TacoERE: Cluster-aware Compression for Event Relation Extraction
Yong Guan, Xiaozhi Wang, Lei Hou, Juanzi Li, Jeff Pan, Jiaoyan Chen, Freddy Lecue
TL;DR
TacoERE introduces a cluster-aware compression framework for event relation extraction that treats document understanding as a compression-then-extraction problem. By partitioning a document into intra- and inter-clusters and generating concise cluster summaries, TacoERE mitigates long-range dependencies and information redundancy, enabling effective relation prediction. The model combines a clustering objective, transformer-based summarization, RoBERTa-based relation prediction, and reinforcement-learning-based joint training with an event-chain pretraining step.
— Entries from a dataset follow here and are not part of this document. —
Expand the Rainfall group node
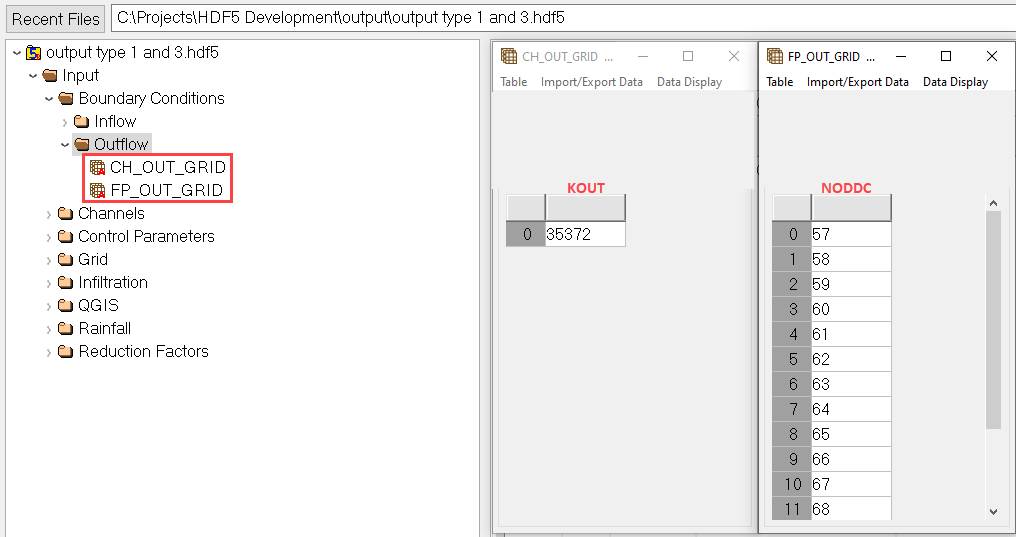 48,329
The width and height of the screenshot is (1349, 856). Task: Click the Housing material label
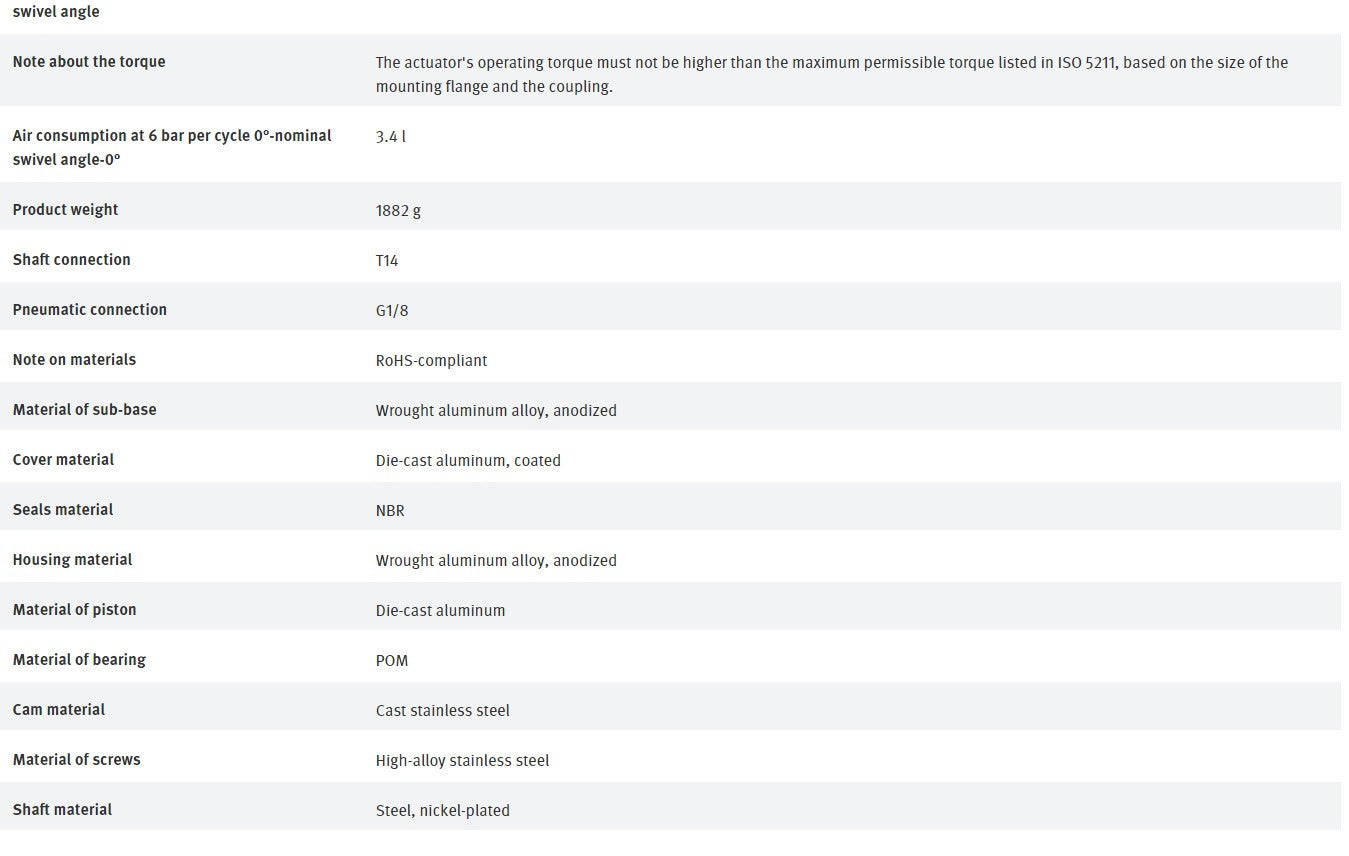pos(72,560)
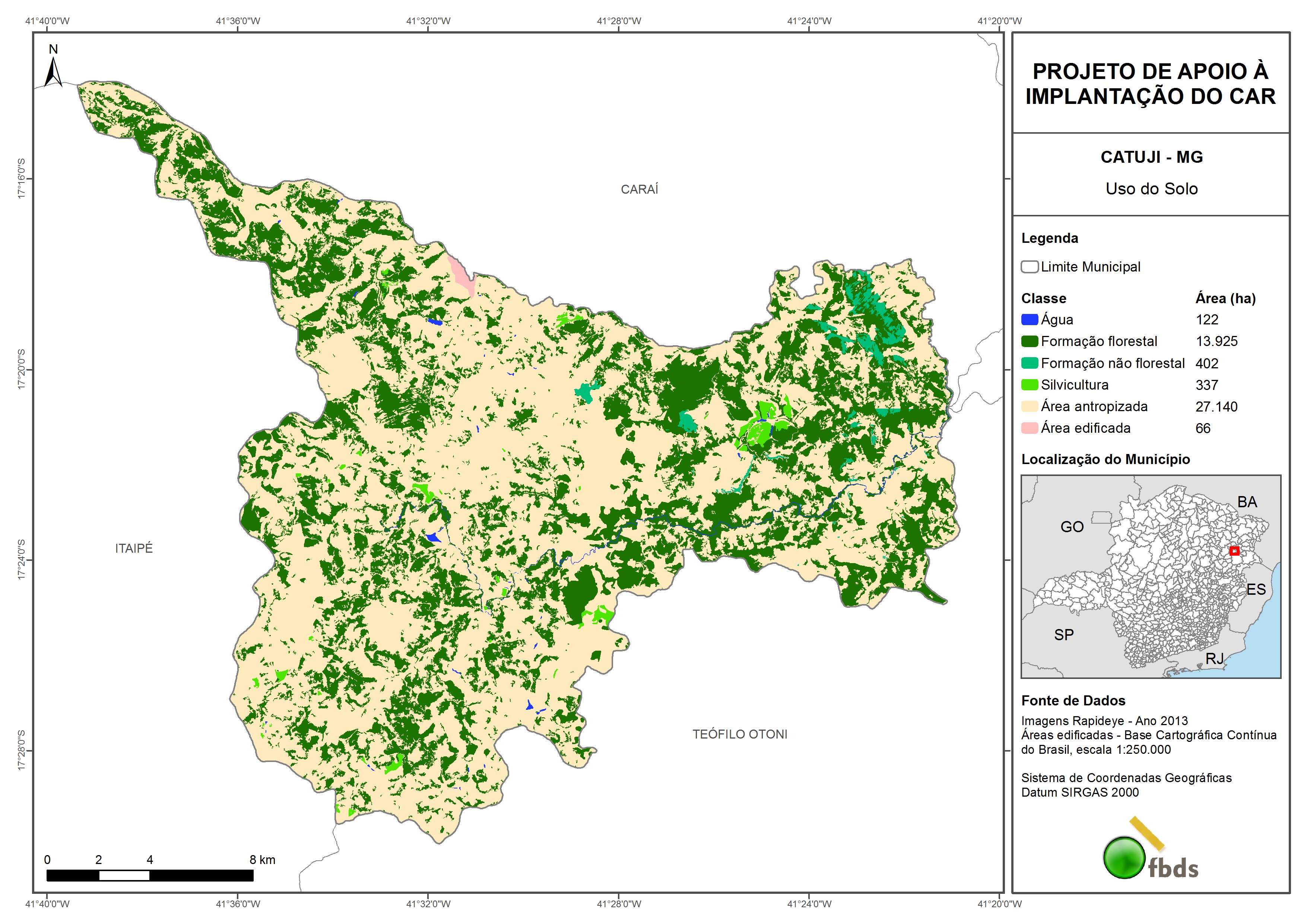Select the dark green Formação florestal swatch

coord(1029,341)
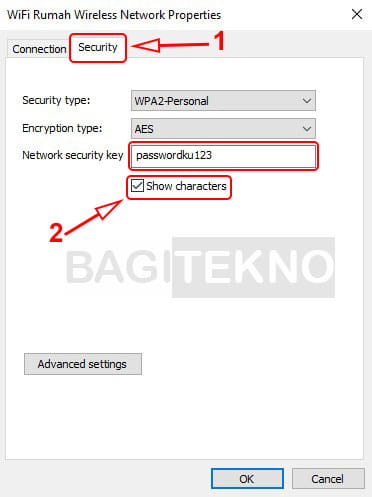Click the red number 2 annotation
This screenshot has height=497, width=372.
click(56, 232)
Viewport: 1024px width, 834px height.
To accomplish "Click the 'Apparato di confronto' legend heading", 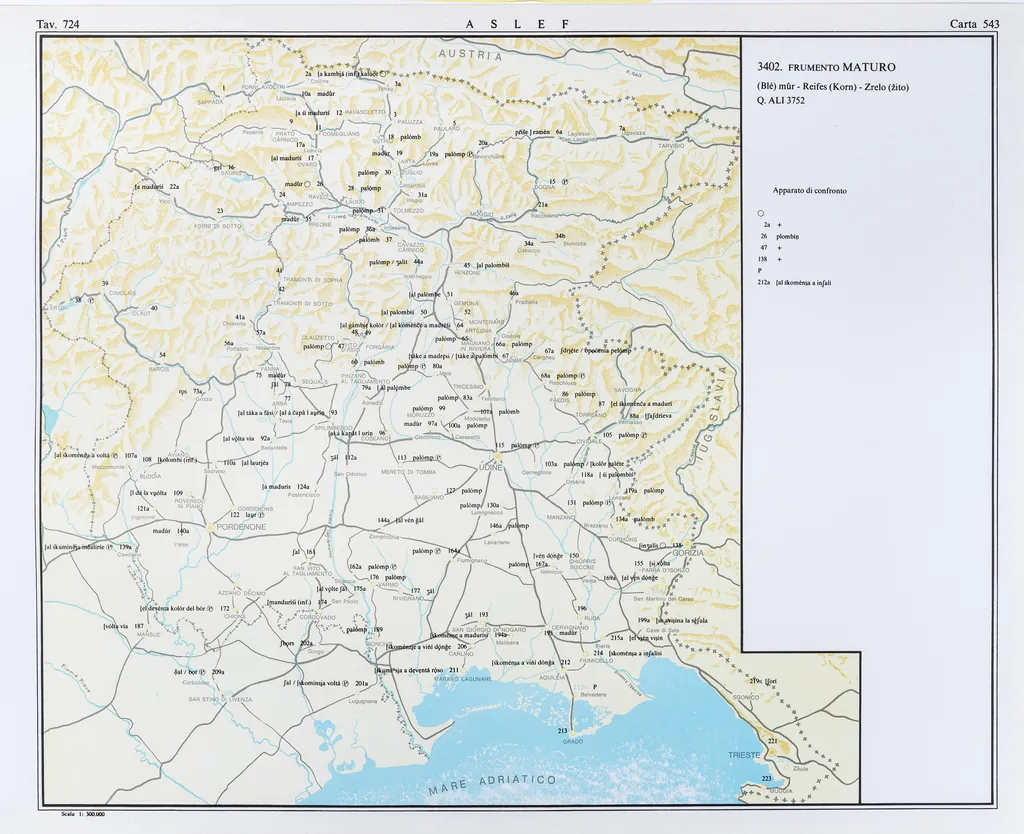I will click(x=809, y=190).
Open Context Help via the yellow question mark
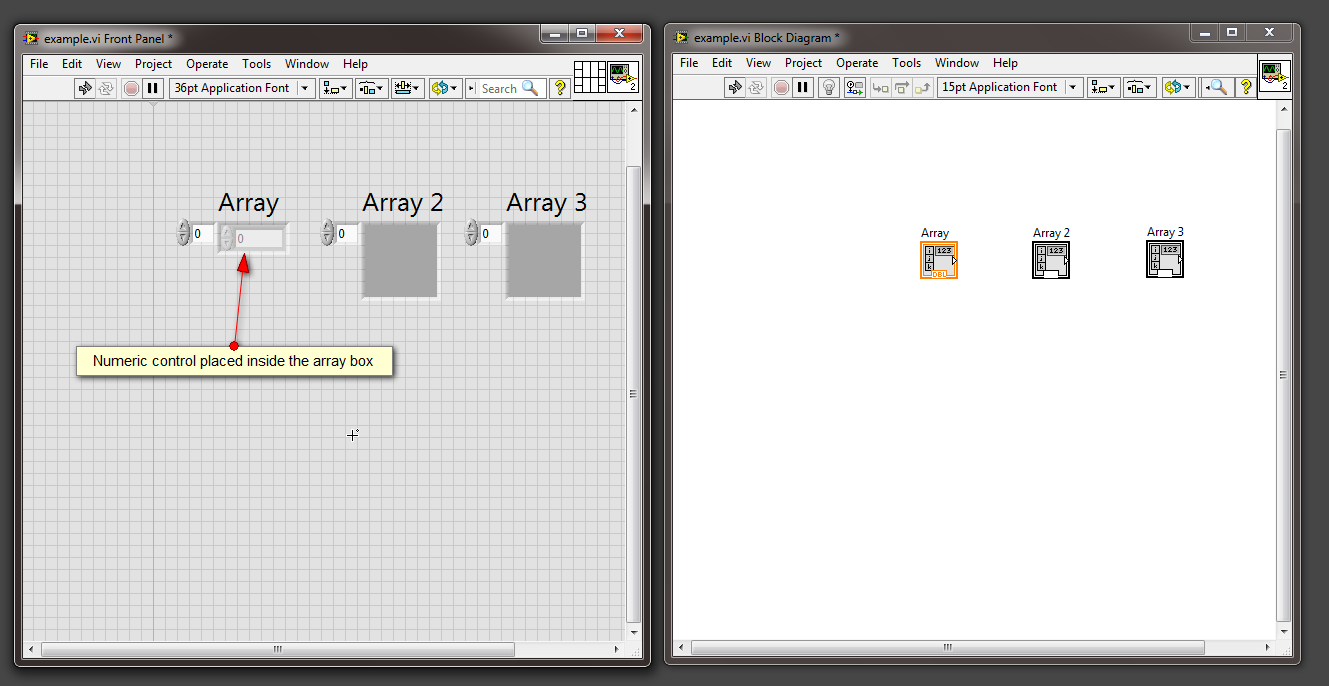Image resolution: width=1329 pixels, height=686 pixels. click(x=559, y=88)
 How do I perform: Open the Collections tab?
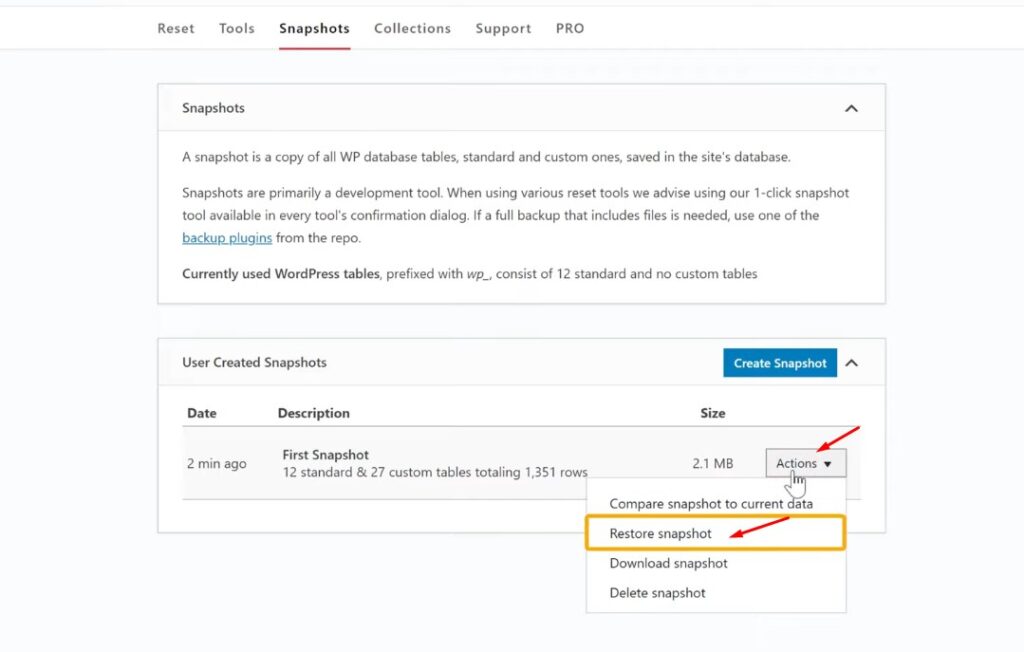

Empirical results on MAVEN-ERE, EventStoryLine, and HiEve show consistent gains for both small PLMs and large language models, with particularly strong improvements on long-distance relations and when using LLMs.
Abstract
Event relation extraction (ERE) is a critical and fundamental challenge for natural language processing. Existing work mainly focuses on directly modeling the entire document, which cannot effectively handle long-range dependencies and information redundancy. To address these issues, we propose a cluster-aware compression method for improving event relation extraction (TacoERE), which explores a compression-then-extraction paradigm. Specifically, we first introduce document clustering for modeling event dependencies. It splits the document into intra- and inter-clusters, where intra-clusters aim to enhance the relations within the same cluster, while inter-clusters attempt to model the related events at arbitrary distances. Secondly, we utilize cluster summarization to simplify and highlight important text content of clusters for mitigating information redundancy and event distance. We have conducted extensive experiments on both pre-trained language models, such as RoBERTa, and large language models, such as ChatGPT and GPT-4, on three ERE datasets, i.e., MAVEN-ERE, EventStoryLine and HiEve. Experimental results demonstrate that TacoERE is an effective method for ERE.